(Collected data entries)
Start of Block

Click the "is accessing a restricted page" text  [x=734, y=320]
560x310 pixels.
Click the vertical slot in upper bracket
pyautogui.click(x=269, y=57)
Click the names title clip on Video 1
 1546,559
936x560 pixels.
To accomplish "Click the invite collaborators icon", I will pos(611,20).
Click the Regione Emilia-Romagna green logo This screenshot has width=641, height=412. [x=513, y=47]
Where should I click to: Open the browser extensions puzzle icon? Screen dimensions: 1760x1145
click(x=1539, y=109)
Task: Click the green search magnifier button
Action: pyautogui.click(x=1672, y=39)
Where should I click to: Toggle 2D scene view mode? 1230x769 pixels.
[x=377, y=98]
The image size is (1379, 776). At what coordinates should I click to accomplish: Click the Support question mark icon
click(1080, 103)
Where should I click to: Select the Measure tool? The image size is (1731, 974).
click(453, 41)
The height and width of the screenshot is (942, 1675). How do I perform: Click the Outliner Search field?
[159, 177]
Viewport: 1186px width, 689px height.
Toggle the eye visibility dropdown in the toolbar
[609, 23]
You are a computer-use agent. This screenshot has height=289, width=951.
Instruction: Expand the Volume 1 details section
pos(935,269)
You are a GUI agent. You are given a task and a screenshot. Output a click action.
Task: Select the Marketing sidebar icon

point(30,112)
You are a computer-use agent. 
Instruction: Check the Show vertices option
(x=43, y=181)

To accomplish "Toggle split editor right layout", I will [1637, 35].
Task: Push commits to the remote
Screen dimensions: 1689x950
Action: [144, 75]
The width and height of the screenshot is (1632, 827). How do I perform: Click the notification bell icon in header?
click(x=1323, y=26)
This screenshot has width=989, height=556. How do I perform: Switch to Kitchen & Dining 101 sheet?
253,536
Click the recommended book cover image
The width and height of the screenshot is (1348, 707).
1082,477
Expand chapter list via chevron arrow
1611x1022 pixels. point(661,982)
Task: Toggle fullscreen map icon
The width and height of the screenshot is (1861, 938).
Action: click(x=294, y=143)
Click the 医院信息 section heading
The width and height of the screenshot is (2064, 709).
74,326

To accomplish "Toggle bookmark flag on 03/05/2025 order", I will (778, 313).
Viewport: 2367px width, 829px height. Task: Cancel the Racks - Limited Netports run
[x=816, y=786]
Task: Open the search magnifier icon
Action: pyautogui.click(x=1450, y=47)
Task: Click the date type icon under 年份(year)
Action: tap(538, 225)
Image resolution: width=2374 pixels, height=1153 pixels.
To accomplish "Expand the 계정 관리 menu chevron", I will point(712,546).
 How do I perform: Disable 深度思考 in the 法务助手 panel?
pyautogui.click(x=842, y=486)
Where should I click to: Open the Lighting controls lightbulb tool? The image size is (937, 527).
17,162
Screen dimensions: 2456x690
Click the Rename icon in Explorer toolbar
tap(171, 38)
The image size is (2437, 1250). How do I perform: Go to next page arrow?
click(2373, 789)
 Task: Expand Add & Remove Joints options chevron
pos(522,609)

End of Block

Reproduce the data exactly, altering nothing.

**YOUR RESPONSE:**
Click the "is accessing a restricted page" text  [x=734, y=320]
560x310 pixels.
Click the vertical slot in upper bracket
pyautogui.click(x=269, y=57)
Click the names title clip on Video 1
 1546,559
936x560 pixels.
To accomplish "Click the invite collaborators icon", I will pos(611,20).
Click the Regione Emilia-Romagna green logo This screenshot has width=641, height=412. [x=513, y=47]
Where should I click to: Open the browser extensions puzzle icon? Screen dimensions: 1760x1145
click(x=1539, y=109)
Task: Click the green search magnifier button
Action: pyautogui.click(x=1672, y=39)
Where should I click to: Toggle 2D scene view mode? 1230x769 pixels.
[x=377, y=98]
The image size is (1379, 776). At what coordinates should I click to accomplish: Click the Support question mark icon
click(1080, 103)
Where should I click to: Select the Measure tool? The image size is (1731, 974).
click(453, 41)
The height and width of the screenshot is (942, 1675). How do I perform: Click the Outliner Search field?
[159, 177]
Viewport: 1186px width, 689px height.
Toggle the eye visibility dropdown in the toolbar
[609, 23]
You are a computer-use agent. This screenshot has height=289, width=951.
Instruction: Expand the Volume 1 details section
pos(935,269)
You are a GUI agent. You are given a task and a screenshot. Output a click action.
Task: Select the Marketing sidebar icon

point(30,112)
You are a computer-use agent. 
Instruction: Check the Show vertices option
(x=43, y=181)

To accomplish "Toggle split editor right layout", I will [1637, 35].
Task: Push commits to the remote
Screen dimensions: 1689x950
Action: [144, 75]
The width and height of the screenshot is (1632, 827). How do I perform: Click the notification bell icon in header?
click(x=1323, y=26)
This screenshot has width=989, height=556. How do I perform: Switch to Kitchen & Dining 101 sheet?
253,536
Click the recommended book cover image
The width and height of the screenshot is (1348, 707).
1082,477
Expand chapter list via chevron arrow
1611x1022 pixels. point(661,982)
Task: Toggle fullscreen map icon
The width and height of the screenshot is (1861, 938).
Action: click(x=294, y=143)
Click the 医院信息 section heading
The width and height of the screenshot is (2064, 709).
74,326

To accomplish "Toggle bookmark flag on 03/05/2025 order", I will (778, 313).
Viewport: 2367px width, 829px height. Task: Cancel the Racks - Limited Netports run
[x=816, y=786]
Task: Open the search magnifier icon
Action: pyautogui.click(x=1450, y=47)
Task: Click the date type icon under 年份(year)
Action: tap(538, 225)
Image resolution: width=2374 pixels, height=1153 pixels.
To accomplish "Expand the 계정 관리 menu chevron", I will point(712,546).
 How do I perform: Disable 深度思考 in the 法务助手 panel?
pyautogui.click(x=842, y=486)
Where should I click to: Open the Lighting controls lightbulb tool? The image size is (937, 527).
17,162
Screen dimensions: 2456x690
Click the Rename icon in Explorer toolbar
tap(171, 38)
The image size is (2437, 1250). How do I perform: Go to next page arrow?
click(2373, 789)
 Task: Expand Add & Remove Joints options chevron
pos(522,609)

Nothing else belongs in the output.